SiCKO causes stupidity

Matthew Hoy
By Matthew Hoy on July 2, 2007

As of the writing of this blog post, Michael Moore's "crockumentary" SiCKO has a 91 percent positive rating over at RottenTomatoes.com. I'm not going to fatten Moore's wallet, because there's been more than enough actual reporting (as opposed to movie reviews) that exposes the film as fatally flawed. All of this means that it will probably win Moore another Oscar.

When that happens, remember that there's not a single Academy Award member -- and not a soul in the live audience -- who would go anywhere other than America for their health care needs.

As The New York Post's Kyle Smith noted:

The silliness of Moore’s oeuvre is so self-evident that being able to spot it is not liberal or conservative; it’s a basic intelligence test, like the ability to match square peg with square hole.

You shouldn't be surprised that many movie critics failed the basic intelligence test. One reviewer who shall remain unnamed and unlinked to actually had this to say about Moore's propaganda trip to Cuba:

Moore's coup de sass is in taking medically needy people who helped at the 9/11 crater to Cuba, ostensibly to get the quality care given terror suspects at our Guantanamo base. There was no real chance that his tiny flotilla would sail into Gitmo, but Moore docked at a Cuban port and the Yanks had a feast of free (or dirt-cheap) medical care.

Was this sweetened up? Perhaps.

Perhaps? Perhaps!?!

It's been a few years since I've posted this, but considering the lengths of the sentences, it's still accurate. Here's the list of people whom Castro doesn't particularly like -- and the prison sentences it earned them.

The unnamed reviewer follows up with a nod toward reality.

But though Castro is a tyrant, Cuba's health system is not just PR or a 99-cent bin of Third World generics. When an American who risked her health at the WTC ruin weeps because pills that were busting her budget back home are almost free in Cuba, we can all share her relief from pain.

Those on the left worry that the American health care system consists of the "haves" and the "have-nots." But, Moore foolishly suckers a lot of those on the left -- and the unnamed reviewer -- into believing that Cuba doesn't have a similar, two-tiered health care system.

Czech supermodel Helena Houdova and psychologist Mariana Kroftova were detained in Cuba on Monday when Houdova was taking photographs of a slum in the capital of Havana, Reuters news agency reported today.

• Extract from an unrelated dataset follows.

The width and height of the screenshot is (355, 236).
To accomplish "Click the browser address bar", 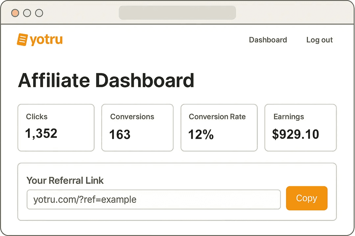I will (x=177, y=13).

The two women spent 11 hours in police custody.

Houdova, Czech Miss 1999 has lived for a second year mainly in New York and Los Angeles doing modelling. At the same time she tries to raise money to help children with social and health handicaps in nine countries the world over.

Some of Houdova's pictures were of the inside of a hospital that "the other half" gets to use -- trust me when I say that I'd rather eat off any of the floors in my condo rather than consume food, or anything else in that hospital.

We need to do a better job of providing health care to those who need it in this country. However, Moore's movie isn't a serious contribution to the debate. Moore takes the worst of the U.S. healthcare system and the best of the likes of Canada, France and Cuba, while failing to note the drawback like waiting lists and the proliferation of for-profit clinics in those countries (except Cuba).

The fact that Moore's movie is earning so much praise says a lot about the reviewers' politics -- and their intellectual honesty.